The plaintiffs feared that their case would be dismissed as a result of not having expert testimony to establish the standard of care, so they sought an adjournment, arguing that they required expert evidence related to obstetrical care in the context of a rural facility. The defendants objected, pointing to the fact that the plaintiffs were aware that their expert worked 500 kilometres away from any obstetrician. They also pointed out that the lack of qualification issue had been clearly addressed in the defendant physicians’ expert rebuttal reports, and all reports had been exchanged well in advance of trial as provided for in the rules of court.

Despite the defendants’ objections, the trial judge agreed to adjourn the trial to allow the plaintiffs to find another expert. The defendants then sought permission from the Court of Appeal to appeal the trial judge’s decision immediately due to the potential for the huge costs arising from adjournment, potential delays, the parties’ strict compliance with the rules regarding expert report exchange and notification, and general prejudice against the defendants. In other words, the defendants contended that the plaintiffs were given a mulligan.

In reviewing the submissions about whether a right of appeal should be granted, the sole justice of the Court of Appeal dealing with the application noted the “unusual and exceptional circumstances” of the case. While mid-trial adjournments are uncommon, the judge highlighted that an adjournment that allowed a plaintiff to obtain new or additional evidence was not without precedent. Moreover, the Court of Appeal noted that any delay resulting from an appeal was nonetheless likely to occur in an attempt to obtain new trial dates. Therefore, permitting an appeal now would avoid a scenario where a trial would conclude and ultimately be ordered for retrial anyway. 

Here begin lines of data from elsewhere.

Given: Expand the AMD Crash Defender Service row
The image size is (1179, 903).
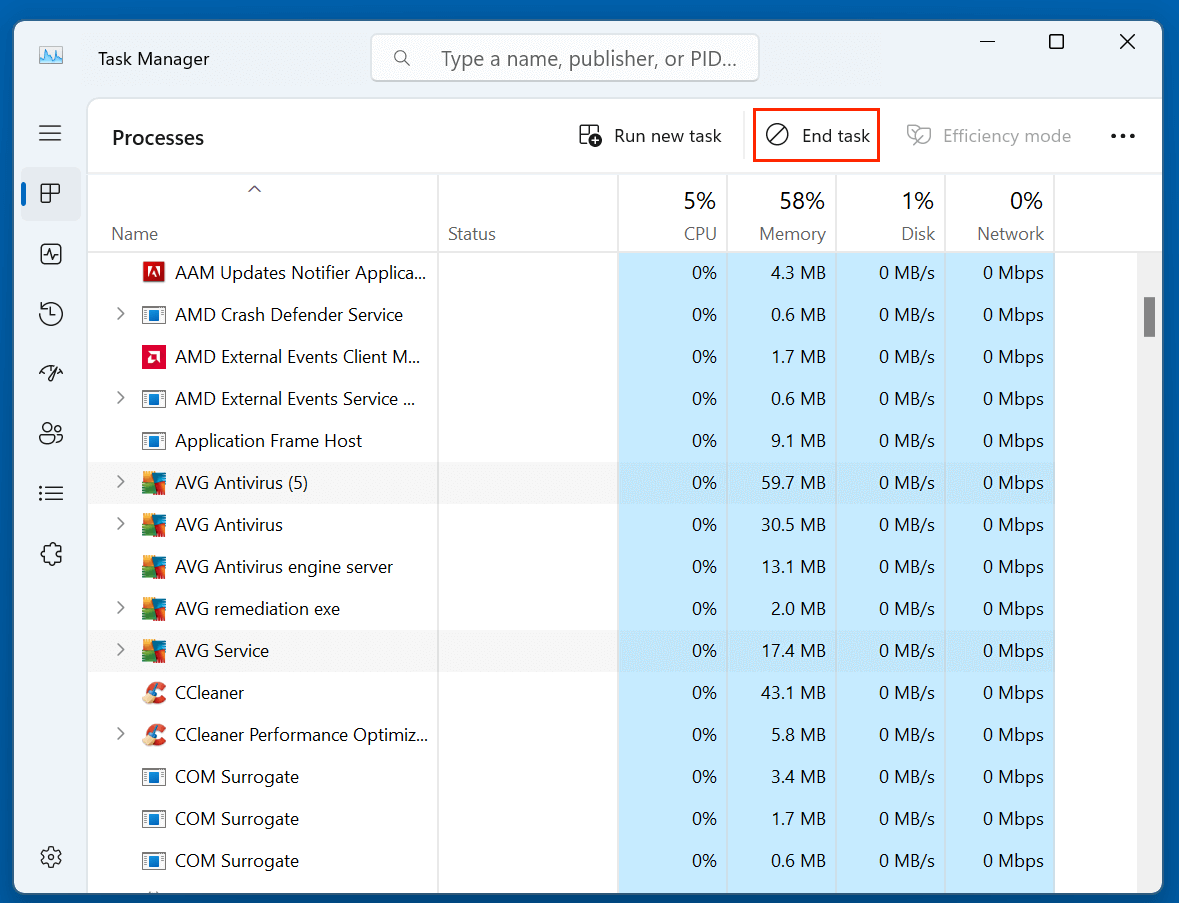Looking at the screenshot, I should pyautogui.click(x=120, y=314).
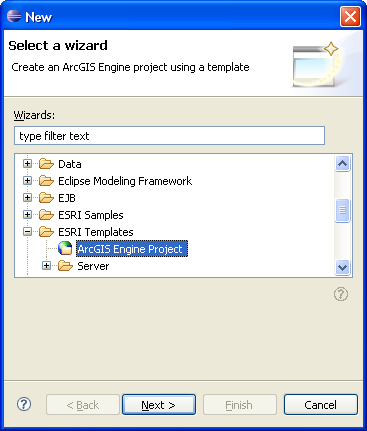Click the type filter text field

pyautogui.click(x=169, y=136)
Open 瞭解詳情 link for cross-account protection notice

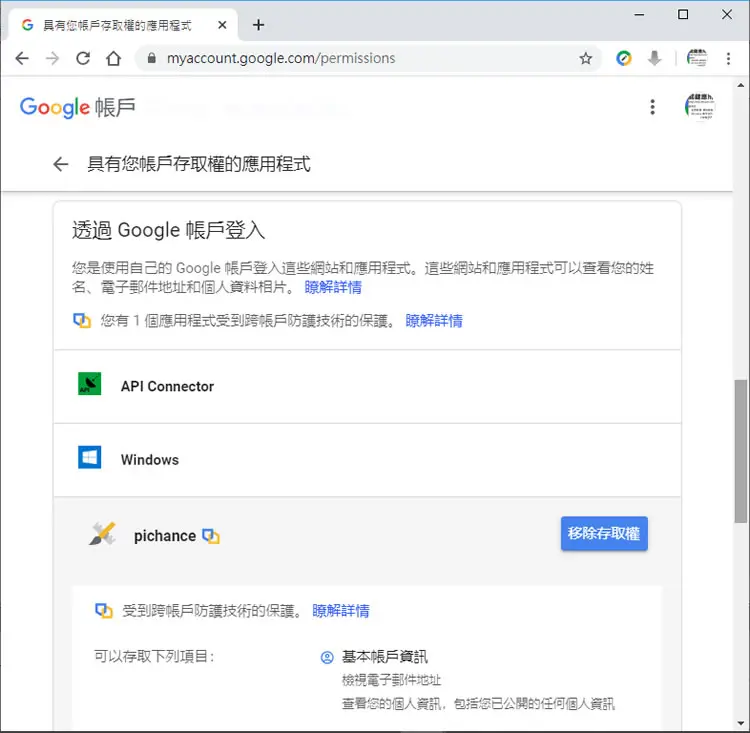[x=434, y=321]
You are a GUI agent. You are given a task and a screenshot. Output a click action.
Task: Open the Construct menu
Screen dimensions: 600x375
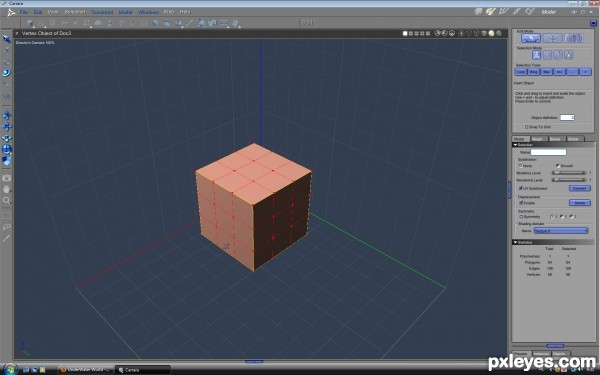click(x=102, y=12)
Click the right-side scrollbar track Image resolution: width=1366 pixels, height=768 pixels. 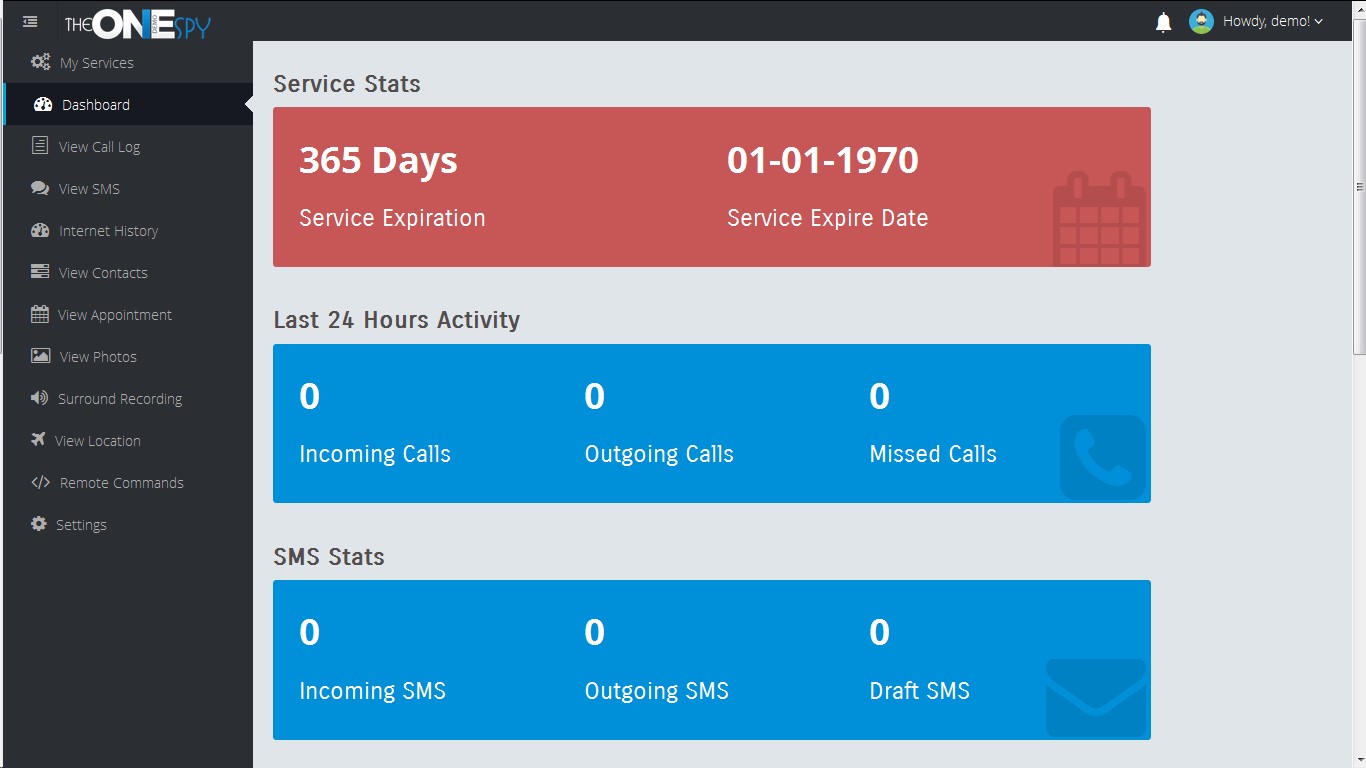pyautogui.click(x=1358, y=500)
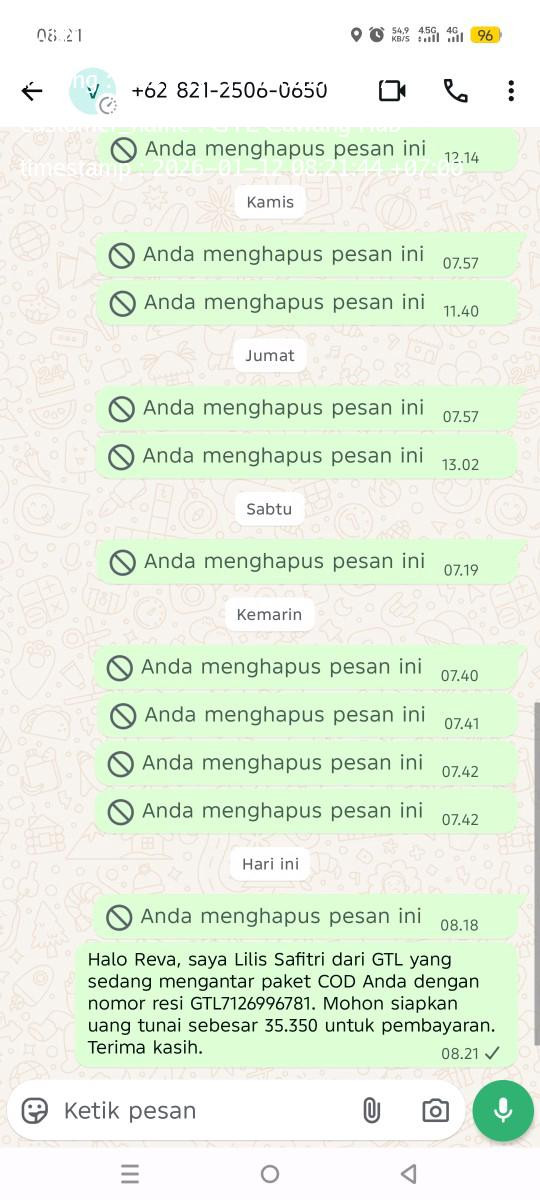Open contact info for +62 821-2506-0650

(x=229, y=90)
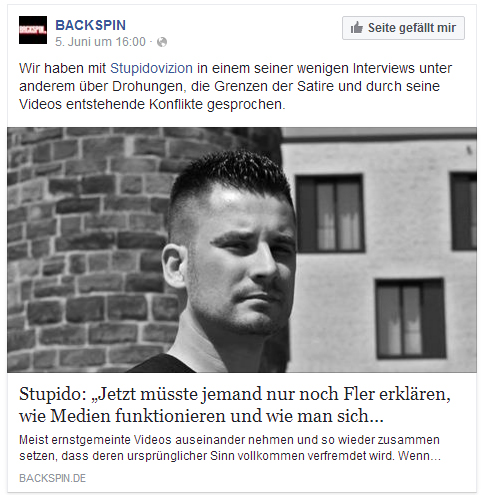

However, the Court of Appeal justice ultimately granted the defendants permission to appeal. The Court commented on the “injustice” that could result by allowing a party to adjourn a five-week trial when both parties were ready to proceed, only to “shore up” its expert opinion evidence after their expert was successfully challenged. 

While the actual appeal has not yet been heard (we are advised it may be expedited), the fact that a Court of Appeal justice was willing to accept the defendant physicians’ arguments regarding delays and their impact on the defendants is significant. These particular plaintiffs were very sympathetic, and it is certainly unusual for the Court to “side” with physicians in a case like this. 

The case is also silent on whether the sole justice was asked to consider the question of the “locality rule,” which might be relevant to these facts. That rule historically limited judges from considering a physician’s location in determining standard of care, the argument being that all physicians should be equally competent regardless of where they practice. A fairly recent decision (2019) of the Court appears to provide a qualification on that rule, which might be in use here:

“This does not mean that ‘rural’ practitioners are assessed by a lower or more forgiving standard of care than ‘urban’ practitioners … (l)ocation may be relevant, though, because (e.g.) facilities in remote communities may not match facilities in larger centres. A physician could not be faulted for working with the equipment at hand, although a physician should also recognize when local resources are insufficient and transportation of the patient may be required to a better-equipped facility with specialists. In that sense, different circumstances of care entail different standards of care.” (* DD vs. Wong Estate, 2019 ABQB 171, at paragraph 211)

This may well be an argument in the main appeal once it is heard.

In any event, the decision is a stark reminder to those in our profession to be prepared for any contingency at trial and to not run the risk of losing a case on a critical issue that was easily foreseeable.